The OLCC temporary rules establish a limit on the level of THC (the intoxicating ingredient in marijuana) that can be in a hemp-derived product. In addition, it creates methods for testing hemp in the field to distinguish between true hemp and marijuana.
This week, starting in southern Oregon, OLCC and ODA will begin to inspect registered hemp grow sites equipped with THC field testing units. “Our objective through the remainder of the summer and into the fall is to make sure that every field gets these tests done,” said OLCC Executive Director Steve Marks.
There are four main components to H.B. 3000:
- Regulating cannabis intoxicants
- Curbing illegal production of cannabis
- State program compliance with the 2018 Farm Bill
- Establishing a task force to address the regulation and marketing of growing cannabis in Oregon
Under the new law, sales of adult-use cannabis items to minors are immediately prohibited. Previously a form of THC, Delta-8-THC, could be produced from hemp and used to make products with higher potency levels than marijuana. However, Delta-8-THC was being sold outside Oregon’s regulated market and could be found at neighborhood convenience stores, where children could buy it. In January of 2022, the OLCC, ODA and the Oregon Health Authority (OHA) will set new potency and concentration limits for THC and other cannabis intoxicants in hemp products intended for sale to adults.
The legislation requires establishing tracking requirements for cannabinoid hemp commodities and products intended for human consumption, similar to tracking cannabis products sold in the OLCC regulated recreational or adult-use market.
H.B. 3000 gives OLCC and ODA tools to target illicit production of hemp, specifically around cannabis being illegally produced because it is unregistered or under the guise that it’s hemp. OLCC inspectors will support ODA’s staff, with law enforcement providing necessary protection and safety assessments to the joint inspection teams. Together the agencies will inspect hemp grow sites to test the crop’s THC levels to determine compliance with Oregon’s Hemp Program and, if necessary, take enforcement action, which could include crop destruction.
The law amends Oregon’s hemp laws to align with state statues, 2018 Farm Bill requirements and the U.S. Department of Agriculture’s final rules. Oregon will submit a State Plan to USDA demonstrating key compliance measures, including the authority for criminal records checks and allowing license denials based on a hemp registration applicant’s criminal record.
OLCC and ODA staff will brief southern Oregon elected officials on the inspection plans later this week as inspectors get ready to fan out across Jackson and Josephine counties. However, OLCC Executive Director Marks indicated that legitimate hemp farmers should have no concerns.

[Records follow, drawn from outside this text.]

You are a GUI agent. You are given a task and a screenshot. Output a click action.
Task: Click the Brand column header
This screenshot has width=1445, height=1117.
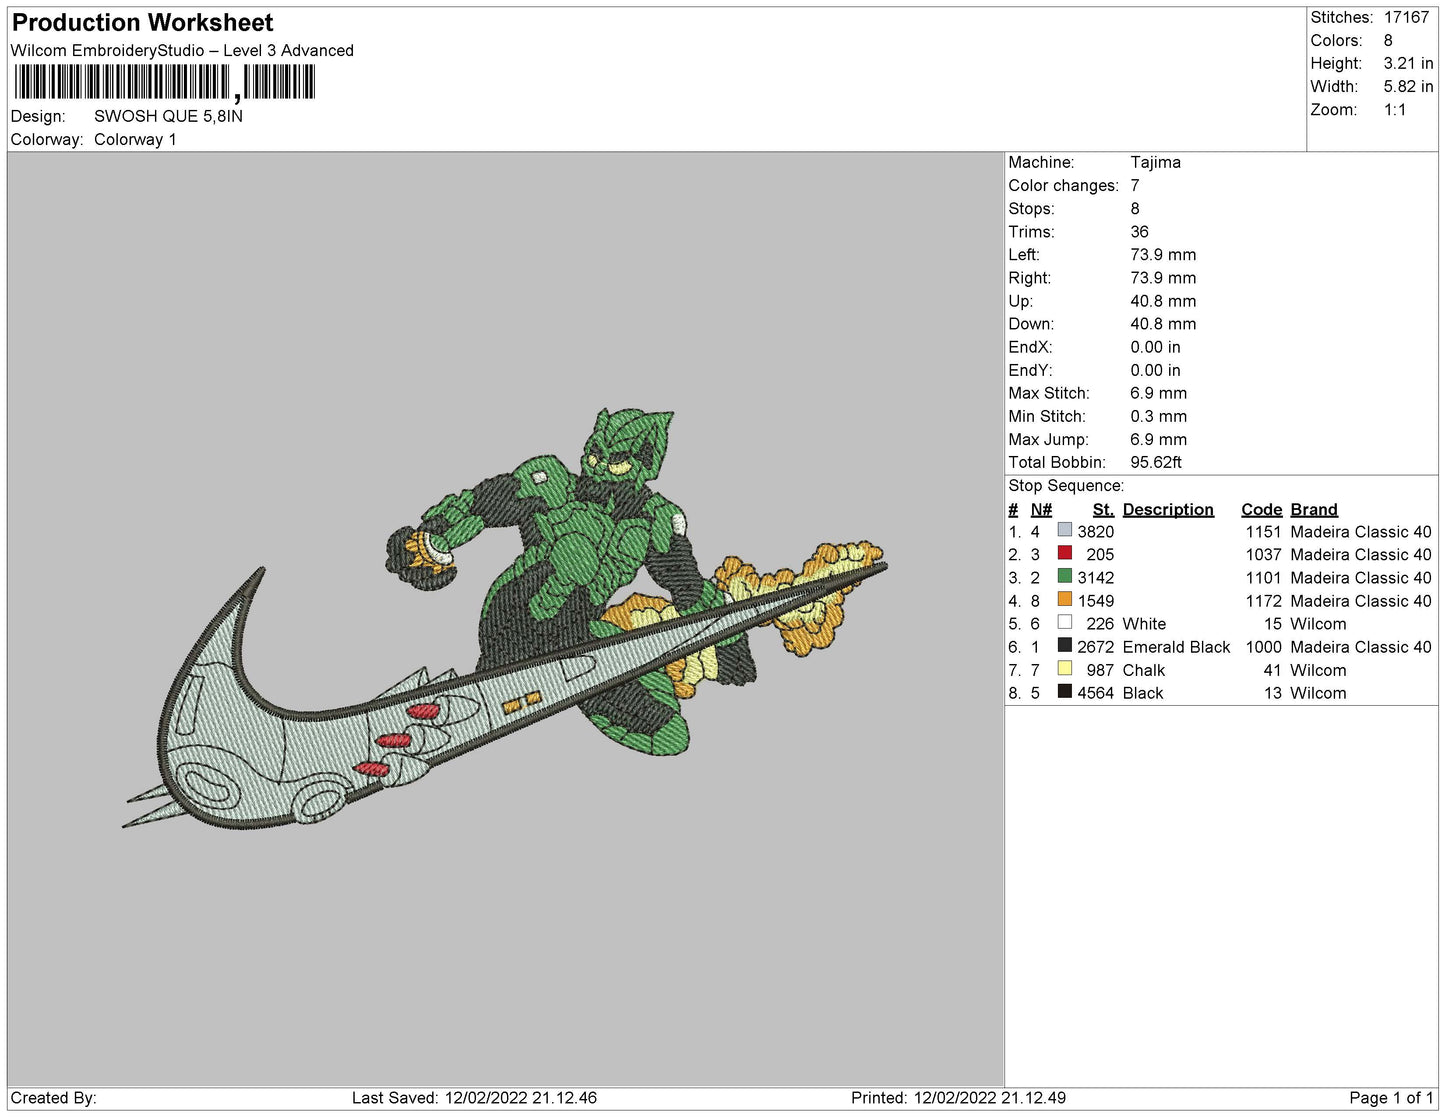1313,509
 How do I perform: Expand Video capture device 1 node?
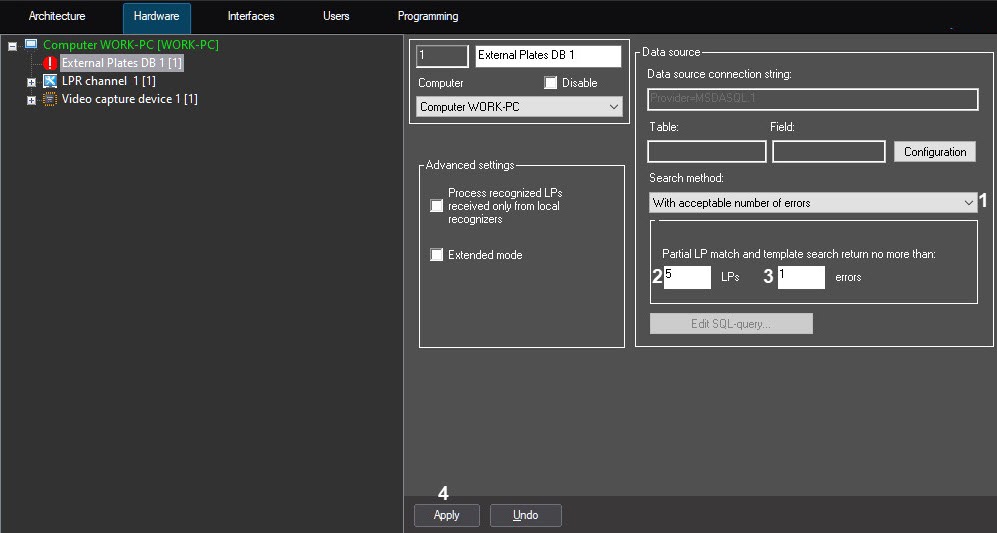(32, 100)
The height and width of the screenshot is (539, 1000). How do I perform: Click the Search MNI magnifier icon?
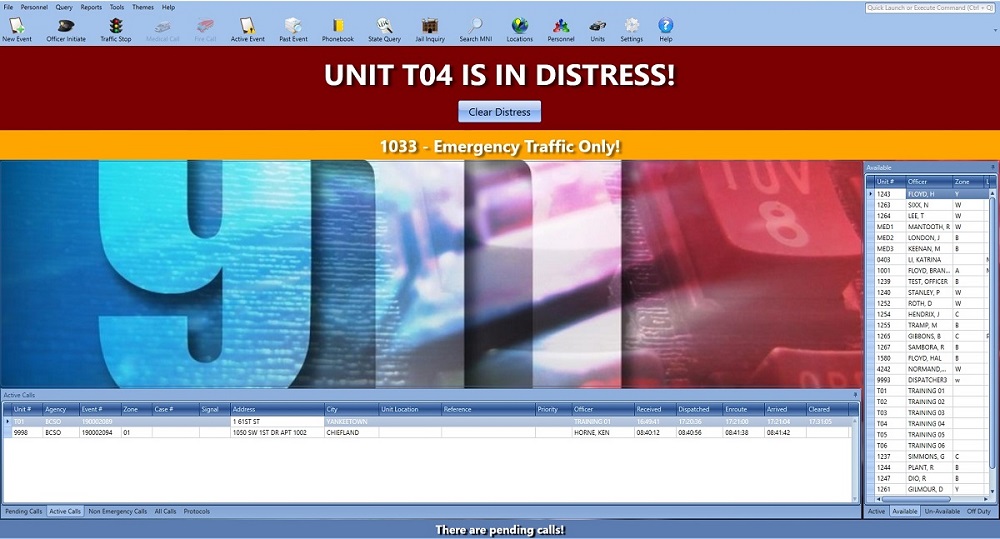coord(476,29)
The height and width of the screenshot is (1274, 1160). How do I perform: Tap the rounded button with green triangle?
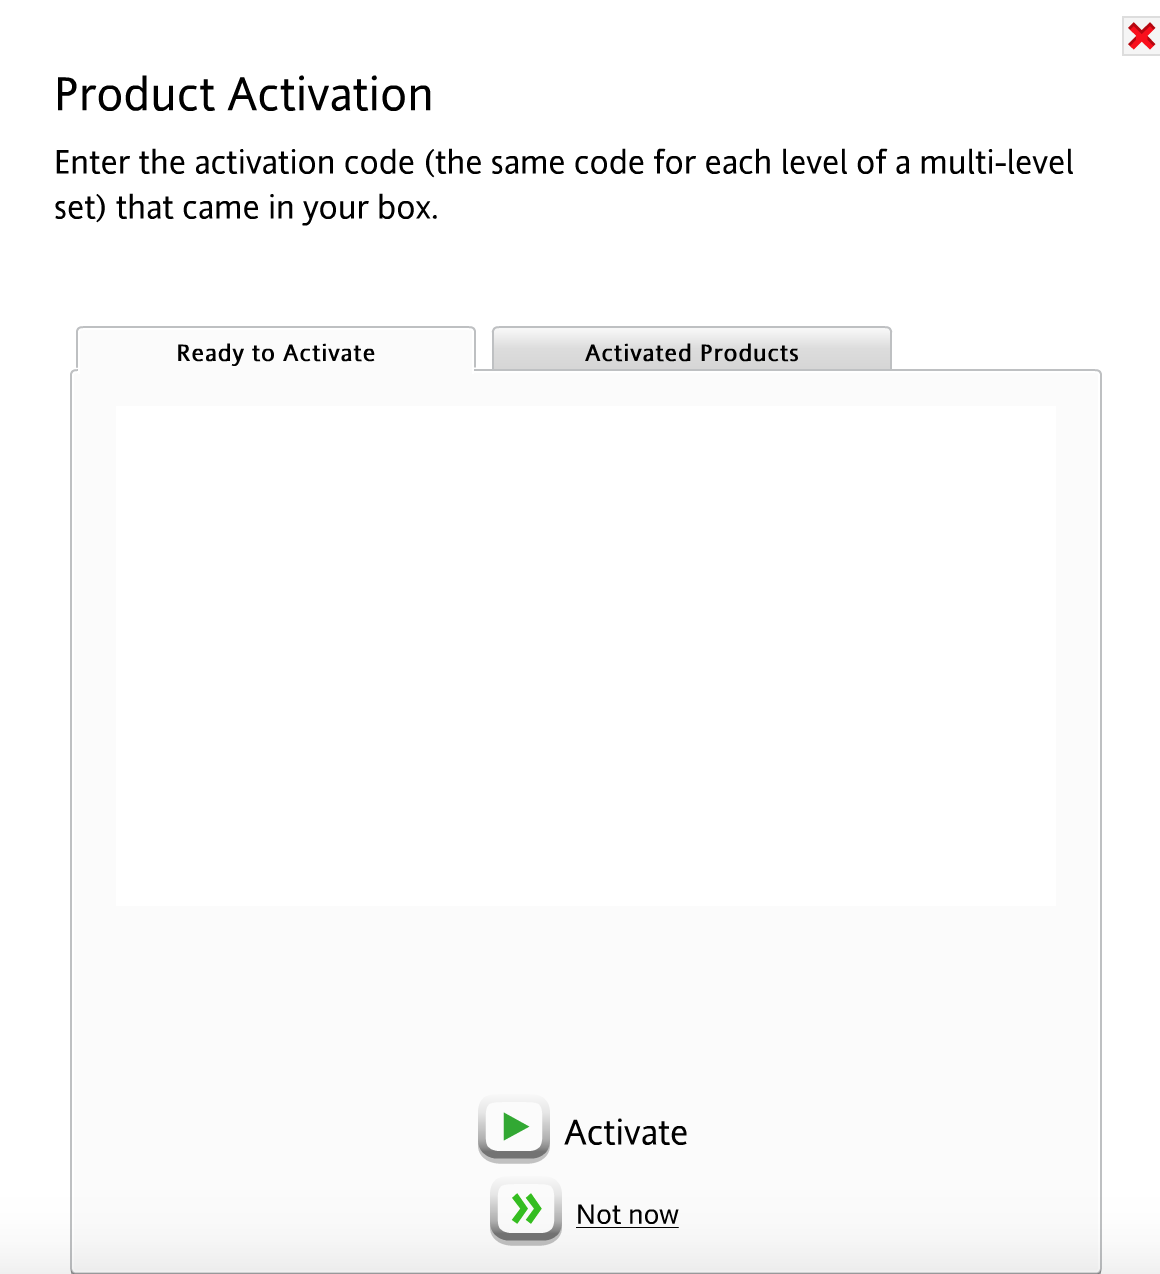[514, 1128]
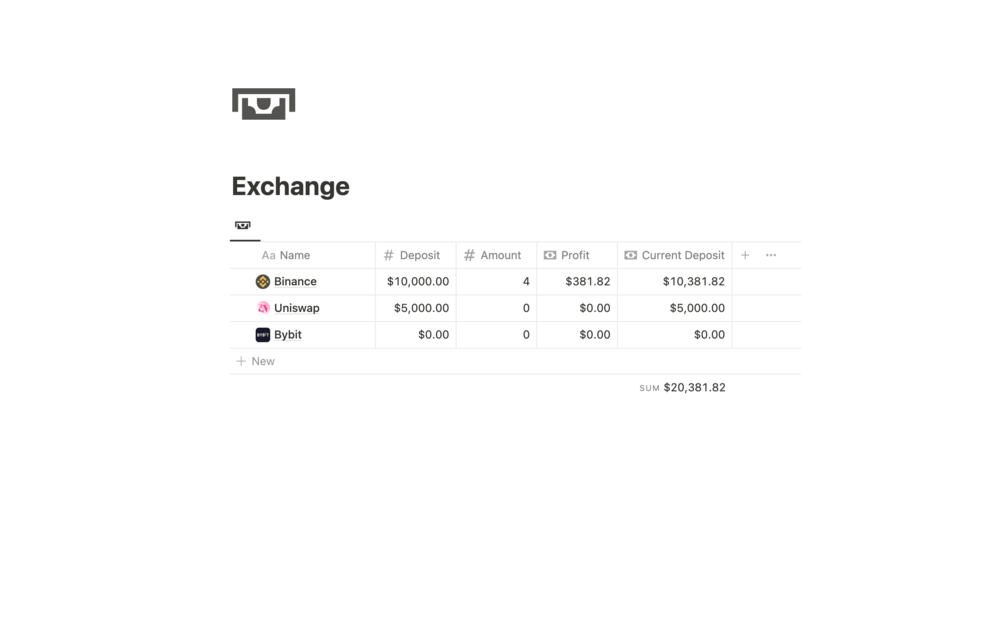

“We’re really not trying to define what hemp is here: we’re really trying to spot check and take a minimum amount of samples to figure out what is commercial marijuana,” said Marks. “This will enable ODA or law enforcement to stop the illegal production of marijuana disguised as hemp production.”
The OLCC temporary rules remain in effect until Jan. 1, 2022, when additional other legislative requirements of H.B. 3000 go into effect.